The last bit about :error_handler.undefined_function/3 and Parser.Validate.validate/1 got me thinking about when I profiled the code, and how it was spending the most time in erlang:raise/3. I did some more googling and eventually came across a discussion on GitHub. Most of the discussion involved consolidating protocols, which I had already done, but it got me thinking that perhaps @fallback_to_any was the cause of the slowness.  I started looking into how protocols are implemented in Elixir. I looked through the source code of Elixir and eventually came across this snippet.

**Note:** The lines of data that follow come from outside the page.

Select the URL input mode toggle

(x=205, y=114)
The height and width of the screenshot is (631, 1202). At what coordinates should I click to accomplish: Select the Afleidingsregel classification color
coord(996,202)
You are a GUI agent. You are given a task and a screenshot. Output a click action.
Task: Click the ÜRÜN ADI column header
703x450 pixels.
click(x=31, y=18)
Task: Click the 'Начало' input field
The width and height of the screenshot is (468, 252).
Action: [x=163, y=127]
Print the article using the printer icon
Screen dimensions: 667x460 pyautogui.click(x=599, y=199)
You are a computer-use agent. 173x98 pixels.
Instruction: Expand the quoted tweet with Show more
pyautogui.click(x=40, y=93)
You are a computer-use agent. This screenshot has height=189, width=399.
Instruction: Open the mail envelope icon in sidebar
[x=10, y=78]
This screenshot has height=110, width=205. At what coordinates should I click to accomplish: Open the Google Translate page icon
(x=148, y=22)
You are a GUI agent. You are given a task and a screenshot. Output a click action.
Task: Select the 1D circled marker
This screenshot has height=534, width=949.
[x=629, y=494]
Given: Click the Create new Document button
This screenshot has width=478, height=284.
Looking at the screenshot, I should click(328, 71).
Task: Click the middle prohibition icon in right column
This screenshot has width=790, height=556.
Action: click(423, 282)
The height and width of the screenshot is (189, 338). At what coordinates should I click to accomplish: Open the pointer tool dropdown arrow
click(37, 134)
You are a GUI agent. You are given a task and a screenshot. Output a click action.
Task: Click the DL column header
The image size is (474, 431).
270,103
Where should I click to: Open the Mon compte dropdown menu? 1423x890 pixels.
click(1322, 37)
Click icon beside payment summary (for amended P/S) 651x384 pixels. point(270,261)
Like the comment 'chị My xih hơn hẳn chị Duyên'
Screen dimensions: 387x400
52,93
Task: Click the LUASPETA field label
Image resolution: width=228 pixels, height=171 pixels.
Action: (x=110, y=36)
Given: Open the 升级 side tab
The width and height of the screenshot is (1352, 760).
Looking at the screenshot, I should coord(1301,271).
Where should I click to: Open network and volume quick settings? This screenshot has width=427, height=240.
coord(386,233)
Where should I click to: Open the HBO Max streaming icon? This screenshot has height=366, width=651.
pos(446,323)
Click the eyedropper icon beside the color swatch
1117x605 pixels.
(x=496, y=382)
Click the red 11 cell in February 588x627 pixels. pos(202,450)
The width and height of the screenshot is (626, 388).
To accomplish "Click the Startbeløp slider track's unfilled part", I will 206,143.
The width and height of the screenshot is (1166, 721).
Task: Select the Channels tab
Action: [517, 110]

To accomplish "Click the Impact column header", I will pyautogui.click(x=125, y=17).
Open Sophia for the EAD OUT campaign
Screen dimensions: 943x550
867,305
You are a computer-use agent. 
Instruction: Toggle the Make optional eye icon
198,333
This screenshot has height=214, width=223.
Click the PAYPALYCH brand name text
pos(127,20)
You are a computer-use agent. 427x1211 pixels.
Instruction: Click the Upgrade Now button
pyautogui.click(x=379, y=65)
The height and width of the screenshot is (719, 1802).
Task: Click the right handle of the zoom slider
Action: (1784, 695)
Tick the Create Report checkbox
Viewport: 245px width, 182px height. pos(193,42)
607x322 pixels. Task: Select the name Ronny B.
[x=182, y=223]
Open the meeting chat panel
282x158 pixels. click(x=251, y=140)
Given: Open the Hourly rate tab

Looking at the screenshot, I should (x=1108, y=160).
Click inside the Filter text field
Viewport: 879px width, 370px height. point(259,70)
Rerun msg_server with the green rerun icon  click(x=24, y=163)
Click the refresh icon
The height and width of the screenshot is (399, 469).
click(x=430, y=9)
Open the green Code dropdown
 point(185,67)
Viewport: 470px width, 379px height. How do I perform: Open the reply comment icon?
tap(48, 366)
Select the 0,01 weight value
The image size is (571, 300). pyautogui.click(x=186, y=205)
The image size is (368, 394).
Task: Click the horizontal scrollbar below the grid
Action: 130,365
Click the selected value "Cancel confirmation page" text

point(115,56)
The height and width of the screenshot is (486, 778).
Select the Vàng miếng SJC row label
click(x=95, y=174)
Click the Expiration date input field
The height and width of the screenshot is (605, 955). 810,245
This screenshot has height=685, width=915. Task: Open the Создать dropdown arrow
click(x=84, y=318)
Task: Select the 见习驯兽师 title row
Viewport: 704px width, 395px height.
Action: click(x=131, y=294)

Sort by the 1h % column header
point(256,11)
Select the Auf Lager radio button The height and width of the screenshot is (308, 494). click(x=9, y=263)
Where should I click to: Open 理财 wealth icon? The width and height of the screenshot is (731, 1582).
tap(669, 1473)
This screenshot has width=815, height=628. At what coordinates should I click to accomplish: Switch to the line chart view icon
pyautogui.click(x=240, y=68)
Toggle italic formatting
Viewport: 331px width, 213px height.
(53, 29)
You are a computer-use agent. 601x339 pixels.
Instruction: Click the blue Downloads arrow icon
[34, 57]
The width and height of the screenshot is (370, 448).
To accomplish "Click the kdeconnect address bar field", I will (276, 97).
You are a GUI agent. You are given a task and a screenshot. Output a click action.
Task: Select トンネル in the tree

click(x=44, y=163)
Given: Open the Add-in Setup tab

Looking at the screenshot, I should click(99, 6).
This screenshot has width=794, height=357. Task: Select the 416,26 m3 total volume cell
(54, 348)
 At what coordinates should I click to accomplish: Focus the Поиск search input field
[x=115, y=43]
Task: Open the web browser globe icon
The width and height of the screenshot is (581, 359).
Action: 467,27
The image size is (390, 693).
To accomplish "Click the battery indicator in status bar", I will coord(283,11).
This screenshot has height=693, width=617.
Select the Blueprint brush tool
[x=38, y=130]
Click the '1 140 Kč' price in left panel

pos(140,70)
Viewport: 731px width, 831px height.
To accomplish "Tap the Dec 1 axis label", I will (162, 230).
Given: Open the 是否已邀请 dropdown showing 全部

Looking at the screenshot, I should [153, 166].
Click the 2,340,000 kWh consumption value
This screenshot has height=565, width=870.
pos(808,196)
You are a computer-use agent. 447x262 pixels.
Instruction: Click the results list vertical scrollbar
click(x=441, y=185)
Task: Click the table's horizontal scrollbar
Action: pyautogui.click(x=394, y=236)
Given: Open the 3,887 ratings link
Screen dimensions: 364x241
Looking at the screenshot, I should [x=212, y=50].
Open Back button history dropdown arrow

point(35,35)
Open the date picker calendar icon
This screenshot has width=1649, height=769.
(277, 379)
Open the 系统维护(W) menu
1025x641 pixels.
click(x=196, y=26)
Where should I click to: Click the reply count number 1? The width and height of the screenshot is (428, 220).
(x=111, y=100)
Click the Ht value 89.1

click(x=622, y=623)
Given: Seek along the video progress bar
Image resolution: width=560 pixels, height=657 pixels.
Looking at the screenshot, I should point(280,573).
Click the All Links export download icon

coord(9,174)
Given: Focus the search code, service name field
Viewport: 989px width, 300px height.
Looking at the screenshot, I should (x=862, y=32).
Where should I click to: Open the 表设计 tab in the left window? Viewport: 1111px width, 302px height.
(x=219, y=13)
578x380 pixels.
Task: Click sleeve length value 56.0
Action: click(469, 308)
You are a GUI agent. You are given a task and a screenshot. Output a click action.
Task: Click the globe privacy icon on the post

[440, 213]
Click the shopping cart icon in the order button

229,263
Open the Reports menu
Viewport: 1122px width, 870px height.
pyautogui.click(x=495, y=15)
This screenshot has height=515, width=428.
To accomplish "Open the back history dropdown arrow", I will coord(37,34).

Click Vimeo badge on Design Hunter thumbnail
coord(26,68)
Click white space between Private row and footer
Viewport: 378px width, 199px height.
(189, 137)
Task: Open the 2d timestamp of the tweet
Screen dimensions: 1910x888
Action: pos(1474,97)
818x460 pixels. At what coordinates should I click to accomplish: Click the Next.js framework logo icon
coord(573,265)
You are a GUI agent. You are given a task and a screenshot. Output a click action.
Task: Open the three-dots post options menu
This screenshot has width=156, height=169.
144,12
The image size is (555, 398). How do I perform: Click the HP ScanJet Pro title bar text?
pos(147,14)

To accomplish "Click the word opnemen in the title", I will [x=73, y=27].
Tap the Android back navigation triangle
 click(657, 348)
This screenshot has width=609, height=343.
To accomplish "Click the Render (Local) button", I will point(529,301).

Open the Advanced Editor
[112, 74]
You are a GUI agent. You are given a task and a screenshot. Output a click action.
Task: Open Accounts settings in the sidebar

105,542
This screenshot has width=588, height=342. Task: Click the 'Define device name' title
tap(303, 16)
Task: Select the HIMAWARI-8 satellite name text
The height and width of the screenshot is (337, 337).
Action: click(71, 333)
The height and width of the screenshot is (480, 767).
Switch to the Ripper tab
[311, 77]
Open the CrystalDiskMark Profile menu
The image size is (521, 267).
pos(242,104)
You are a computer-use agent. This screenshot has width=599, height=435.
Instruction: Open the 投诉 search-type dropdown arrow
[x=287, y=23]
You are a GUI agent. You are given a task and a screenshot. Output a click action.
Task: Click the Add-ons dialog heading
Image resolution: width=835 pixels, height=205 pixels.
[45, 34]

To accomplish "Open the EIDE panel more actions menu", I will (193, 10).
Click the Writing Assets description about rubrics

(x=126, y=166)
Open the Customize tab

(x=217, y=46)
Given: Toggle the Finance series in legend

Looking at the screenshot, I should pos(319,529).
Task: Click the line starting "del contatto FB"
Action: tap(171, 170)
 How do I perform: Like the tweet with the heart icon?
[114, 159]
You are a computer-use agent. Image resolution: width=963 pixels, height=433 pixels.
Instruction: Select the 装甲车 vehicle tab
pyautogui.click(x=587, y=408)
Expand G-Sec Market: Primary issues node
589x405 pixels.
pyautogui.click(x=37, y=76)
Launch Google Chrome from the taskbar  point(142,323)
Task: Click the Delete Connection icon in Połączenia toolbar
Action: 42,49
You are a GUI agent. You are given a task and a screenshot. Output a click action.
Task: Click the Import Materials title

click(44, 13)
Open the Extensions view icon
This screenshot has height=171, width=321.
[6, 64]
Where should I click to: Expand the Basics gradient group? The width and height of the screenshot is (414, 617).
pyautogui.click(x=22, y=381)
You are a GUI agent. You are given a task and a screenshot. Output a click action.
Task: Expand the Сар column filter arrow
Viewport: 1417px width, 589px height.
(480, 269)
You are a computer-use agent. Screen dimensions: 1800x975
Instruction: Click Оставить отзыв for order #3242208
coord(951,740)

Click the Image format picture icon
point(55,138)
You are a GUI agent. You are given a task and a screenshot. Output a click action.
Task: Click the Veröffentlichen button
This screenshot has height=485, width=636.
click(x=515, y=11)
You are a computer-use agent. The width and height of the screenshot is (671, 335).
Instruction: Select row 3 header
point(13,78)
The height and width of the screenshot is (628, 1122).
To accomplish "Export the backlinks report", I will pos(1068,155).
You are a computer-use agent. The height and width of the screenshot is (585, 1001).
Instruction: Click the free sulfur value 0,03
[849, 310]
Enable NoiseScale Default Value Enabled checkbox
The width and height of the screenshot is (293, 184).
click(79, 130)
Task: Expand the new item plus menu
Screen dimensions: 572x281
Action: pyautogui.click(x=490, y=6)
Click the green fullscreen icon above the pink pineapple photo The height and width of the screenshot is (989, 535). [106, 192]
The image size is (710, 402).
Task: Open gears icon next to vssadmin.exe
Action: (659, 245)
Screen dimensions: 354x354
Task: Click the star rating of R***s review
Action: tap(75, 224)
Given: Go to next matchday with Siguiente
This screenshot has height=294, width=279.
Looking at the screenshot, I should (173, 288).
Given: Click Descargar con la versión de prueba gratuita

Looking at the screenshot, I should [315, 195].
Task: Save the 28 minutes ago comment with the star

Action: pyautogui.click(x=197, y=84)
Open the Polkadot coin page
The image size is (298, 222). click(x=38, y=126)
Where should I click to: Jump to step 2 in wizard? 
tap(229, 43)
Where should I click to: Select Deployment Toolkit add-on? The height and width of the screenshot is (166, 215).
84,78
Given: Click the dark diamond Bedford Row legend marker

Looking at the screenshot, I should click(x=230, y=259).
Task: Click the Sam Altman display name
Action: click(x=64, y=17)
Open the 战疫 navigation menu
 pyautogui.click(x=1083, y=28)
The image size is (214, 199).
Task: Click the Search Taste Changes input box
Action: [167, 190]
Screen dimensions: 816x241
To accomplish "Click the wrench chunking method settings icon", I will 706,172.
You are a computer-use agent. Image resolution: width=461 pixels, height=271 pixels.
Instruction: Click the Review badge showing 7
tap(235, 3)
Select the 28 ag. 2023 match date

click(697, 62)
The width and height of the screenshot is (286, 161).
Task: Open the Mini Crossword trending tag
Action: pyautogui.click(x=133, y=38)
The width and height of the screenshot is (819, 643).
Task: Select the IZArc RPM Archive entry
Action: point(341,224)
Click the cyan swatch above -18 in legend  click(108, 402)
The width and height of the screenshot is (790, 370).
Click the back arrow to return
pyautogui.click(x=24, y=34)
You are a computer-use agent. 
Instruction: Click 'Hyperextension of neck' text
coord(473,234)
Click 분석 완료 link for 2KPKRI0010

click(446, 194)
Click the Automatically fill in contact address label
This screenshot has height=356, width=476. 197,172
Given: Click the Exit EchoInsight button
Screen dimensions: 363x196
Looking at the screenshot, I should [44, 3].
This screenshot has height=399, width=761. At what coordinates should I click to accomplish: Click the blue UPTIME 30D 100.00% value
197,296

Kernel.defp struct_impl_for(struct) do
  target = Module.concat(__MODULE__, struct)

  try do
    target.__impl__(:target)
  rescue
    UndefinedFunctionError ->
      unquote(any_impl_for)
  end
end

Figure 5. Snippet from https://github.com/elixir-lang/elixir/blob/1b13706fefe2caec9093c84ca01164756617a373/lib/elixir/lib/protocol.ex#L775-L784

It looked like Elixir tried to call the protocol function; if it doesn’t have one defined, it errors, catches that error, and then runs the fallback implementation. That could explain why there was so much time spent in erlang:raise/3. We were calling the validate function a lot, and most of the time it would use the fallback implementation. It seems like this could be the problem.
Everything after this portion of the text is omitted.